Tuesday, Aug. 8, 2006 – 10:37 a.m. | The city of San Diego fell prey to the same brand of corrupt financial management and reporting that beset the poster children of corporate malfeasance such as Enron, WorldCom and others, according to a long-awaited report into city finances released today.
The report by private consultants from Kroll Inc. found that city and pension officials disregarded laws ensuring good governance and financial soundness throughout the better part of a decade in approving two pension funding schemes, violating the Clean Water Act and maintaining a user-fee structure that caused residents to subsidize large industrial users of the wastewater system in order to create a “business-friendly environment.”
The consultants, including two top former Securities and Exchange Commission officials, found that eight former top city officials likely committed securities fraud in acting with “wrongful intent” in the release of misleading financial information to investors. None of the officials are currently with the city.

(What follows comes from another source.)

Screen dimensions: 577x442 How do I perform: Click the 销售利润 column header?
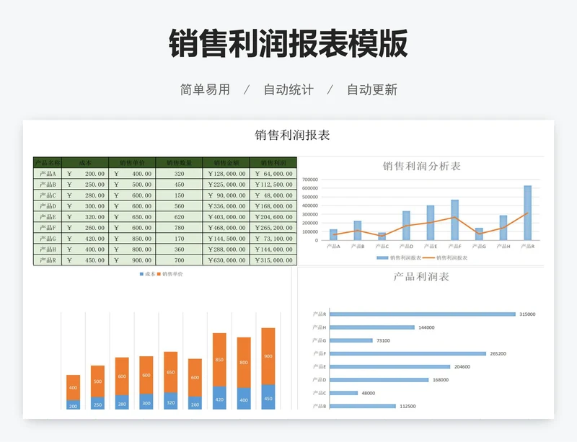tap(273, 163)
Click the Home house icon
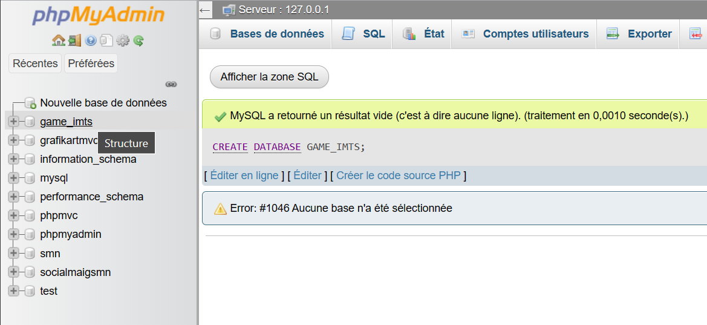The height and width of the screenshot is (325, 707). click(59, 41)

They are: former Deputy City Manager Patricia Frazier, former City Treasurer Mary Vattimo, former Auditor and Comptroller Ed Ryan, former Assistant Auditor and Comptroller Terri Webster, former retirement administrator Larry Grissom, former Utilities Finance Administrator Dennis Kahlie, former wastewater Deputy Director William Hanley and former Deputy City Attorney Kelly Salt.

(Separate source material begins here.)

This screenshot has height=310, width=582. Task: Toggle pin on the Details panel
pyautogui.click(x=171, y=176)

The report also found that former Mayor Dick Murphy, current City Council members Toni Atkins, Brian Maienschein, Jim Madaffer, Scott Peters and former Councilman Ralph Inzunza “deliberately concealed from its citizens” the city’s knowing violation of the Clean Water Act, a violation that “resulted in San Diego’s residents largely footing the sewage bill for the industrial class.”
“These facts demonstrate that Mayor Murphy and Council members, Atkins Maienschein, Madaffer, Inzunza, and Peters knowingly and improperly caused the city to violate federal and state law, and the conditions of its grants and loans,” the report states.
Murphy, Atkins, Inzunza, Madaffer, Maienschein, Peters, and Councilwoman Donna Frye and former Councilmen George Stevens and Byron Wear were also found by the consultants to have been negligent in fulfilling their duties to ensure the accurate disclosure of financial information to investors.
There are essentially three levels of securities fraud, spanning from negligent to reckless to intentional. Responsible parties can be ordered to stop engaging in the practice that was found illegal, be forced to step down from their current position as an officer or director at the entity where the wrongdoing occurred, or barred from ever serving as an officer or director of an organization that issues securities publicly.
The SEC and the Justice Department have been investigating city finances since February 2004.
The Kroll report would only serve as a guidepost to what the SEC could do – the SEC would have to bring enforcement actions on its own and then successfully reach settlement or prove its accusations in court.
The city’s outside auditors have estimated that the city issued $2.3 billion in bonds based on faulty financial disclosures, and the city has been barred from borrowing money in public markets since fall 2004, severely hampering its ability to manage a $1.4 billion pension deficit and its compliance with federal health regulations for water and wastewater systems.
“It appears to us that no one in city government viewed himself or herself as accountable for the accuracy of the city’s financial disclosures,” said Arthur Levitt, head of the consultants’ audit committee and former SEC chairman.
The report is the first step in the city issuing three years of backlogged audits, regaining its tarnished credit rating and returning to Wall Street.
The consultants issued statements of optimism regarding the city’s financial future, praising council members for having the courage to commission such an investigation. At the same time, the consultants questioned whether city leaders fully acknowledged the depth of their problems and were ready to reform.
“City government does not appear yet ready to face up to fiscal reality,” he said.
Because of this, the consultants recommended that the city appoint an overseer to monitor its reform efforts and periodically report the city’s progress to its residents, government regulators and law enforcement agencies.
“Even today, there are serious indications that the City government has not completely come to grips with the depth of its problems and the need for fundamental reform. More than two years after the fact, the City still has not found a way to successfully perform such fundamental bookkeeping tasks as reconciling the balance in its cash accounts with the cash balance on its financial statements for the fiscal year 2003,” the report states.
Levitt also expressed serious misgivings about Mayor Jerry Sanders’ plan to issue $574 million in pension obligation bonds to manage the pension debt, saying that doing so does not address the underlying ills of the system and would only push the burdens to future generations.
Lynn Turner, former chief accountant at the SEC, said that the city now had a second chance.
“But you need to change it,” he said to the council. “You need to change it from being Enron-by-the-Sea to that emerald by the sea that it once was and hopefully will be again one day soon.”
He said the City Council must pay its full pension bills each year and present to residents what it will take to fund the obligations that council members had made to employees and others.
Bill Morris, a representative from KPMG, offered positive statements regarding the Kroll report, but didn’t guarantee it would satisfy the auditor’s needs in order to issue the long-delayed fiscal year 2003 audit.